As the UK government publishes new proposals to combat violent Muslim extremism, we examine two reports critical of the German approach.
Since September 11, European security services have been given unprecedented powers to define which Muslim organisations are ‘legitimate’ and which ‘illegitimate’. Two new publications from internationally-respected bodies are critical of the crude way in which German intelligence services have been evaluating the ‘Islamist threat’.
The International Crisis Group, in its report ‘Islam and Identity in Germany’, has criticised the Verfassungsschutz (German Intelligence Service) for adopting a ‘slippery slope’ view of Islamic extremism.[1] And the Open Society Institute EU Monitoring and Advocacy Programme, in a briefing paper on Muslims in Germany by cultural anthropologist Nina Mühe, has similarly criticised ‘the role and power of definition’ that has been given to German intelligence services to distinguish between ‘real’ and ‘misguided’ Muslims.[2]
How religious profiling works
The extensive religious profiling adopted by the Verfassungsschutz deems any ‘Islamist’ group an automatic ‘threat’ to the German state.

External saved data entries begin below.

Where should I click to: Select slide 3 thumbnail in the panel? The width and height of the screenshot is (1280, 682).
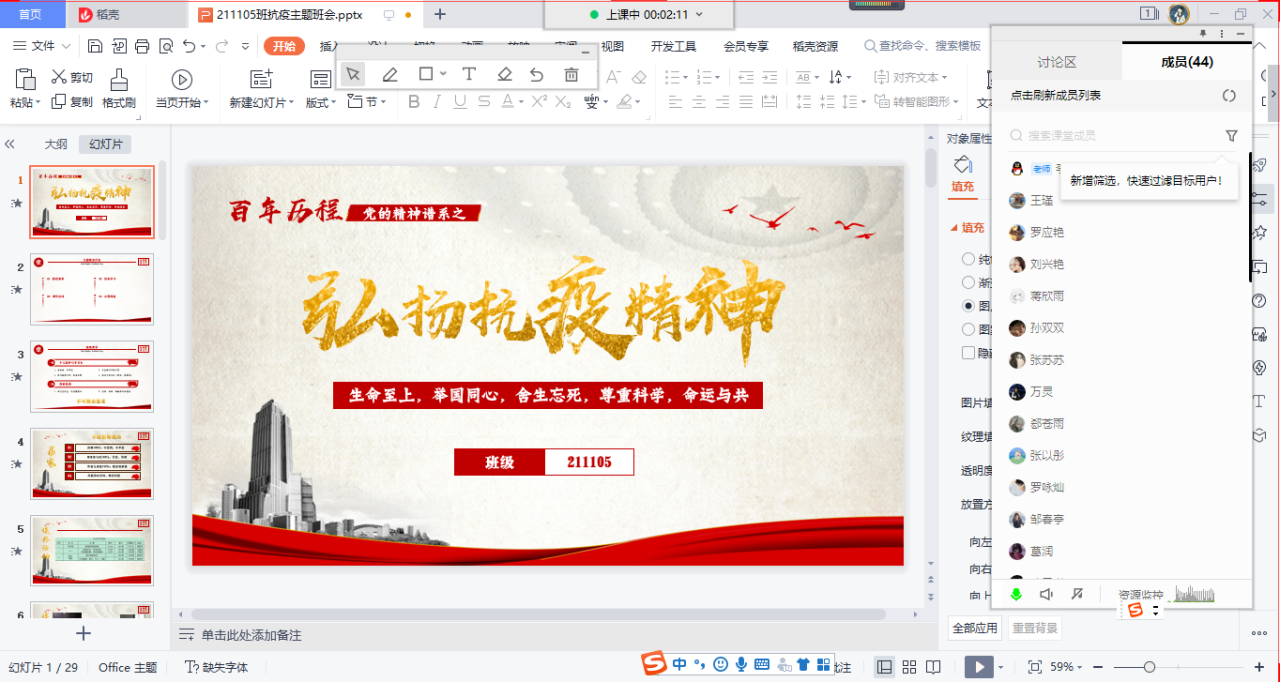pyautogui.click(x=92, y=376)
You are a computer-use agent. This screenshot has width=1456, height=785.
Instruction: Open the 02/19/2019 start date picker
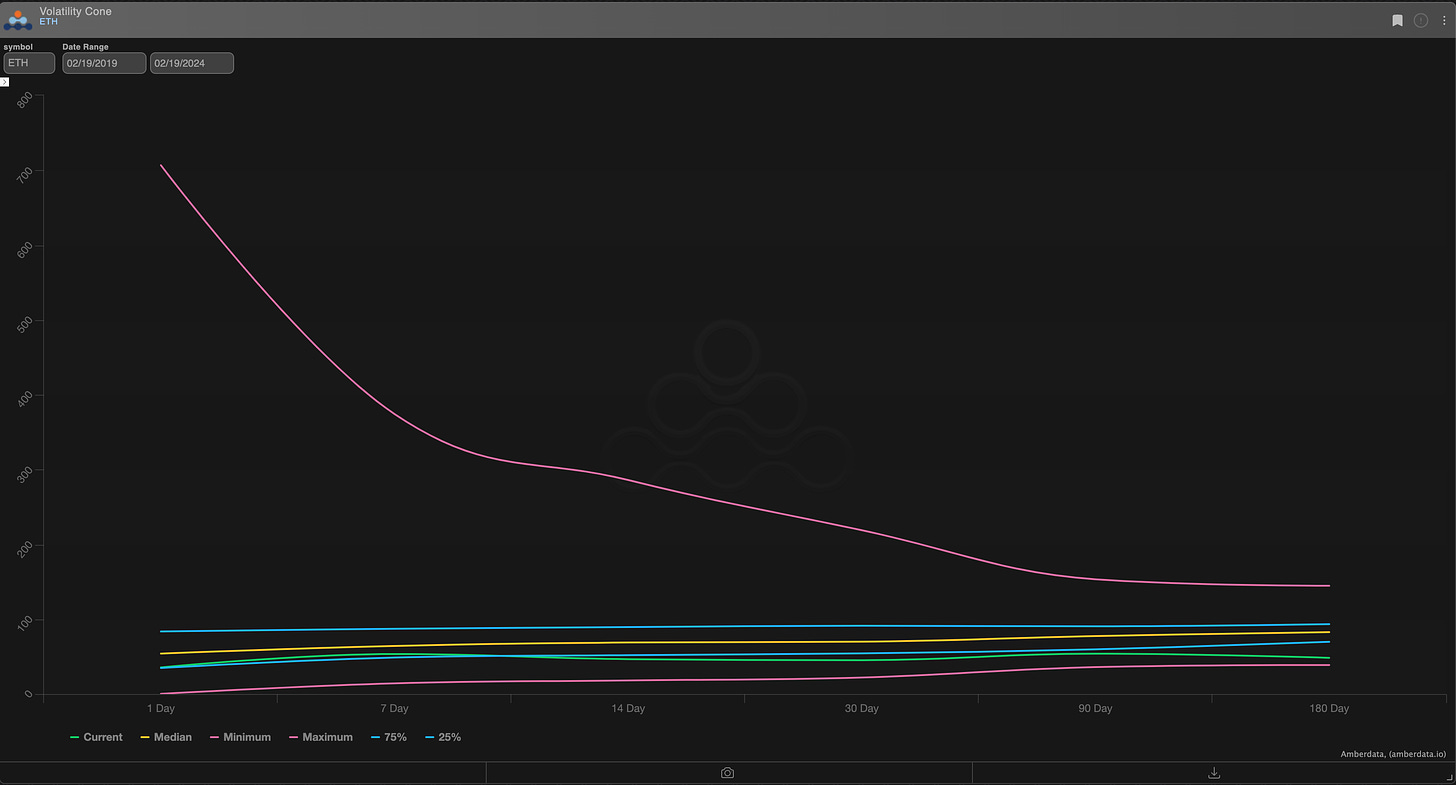coord(104,63)
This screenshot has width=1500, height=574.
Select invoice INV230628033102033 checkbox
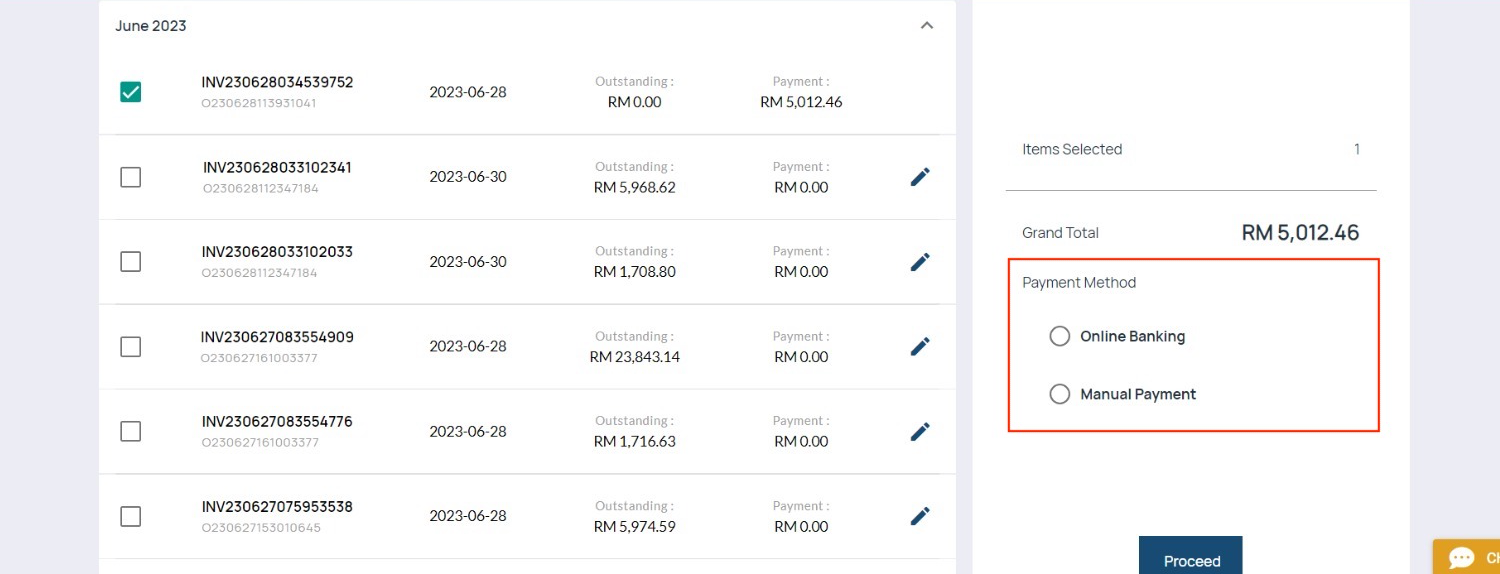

The Crisis Group points out that this has led the intelligence services to lump together the many non-violent organisations with the ‘few potentially violent’ groups. It terms this a blunt instrument that leads to ‘stigmatisation’. The Crisis Group cites a pyramid structure, which appeared in a 2005 interior ministry publication on ‘entry ways into radicalisation’, with the lowest level being Muslims in Germany (3.2 million) followed by ‘Sporadically religious Muslims’, then ‘Muslims who live religiously’, followed by ‘Moderate Islamists’, then ‘Islamists’, and, finally ‘Those who tolerate violence’ and then at the tip ‘Those who are ready to commit violence’. Groups in the upper three echelons which merit ‘constitutional observation’ include supporters of the Caliphate State, Hizbullah, Hamas and Hizb Ut-Tahir (banned in Germany in 2003). Among Iranian organisations under observation are the Islamic Centre Hamburg and the Imam Ali mosque.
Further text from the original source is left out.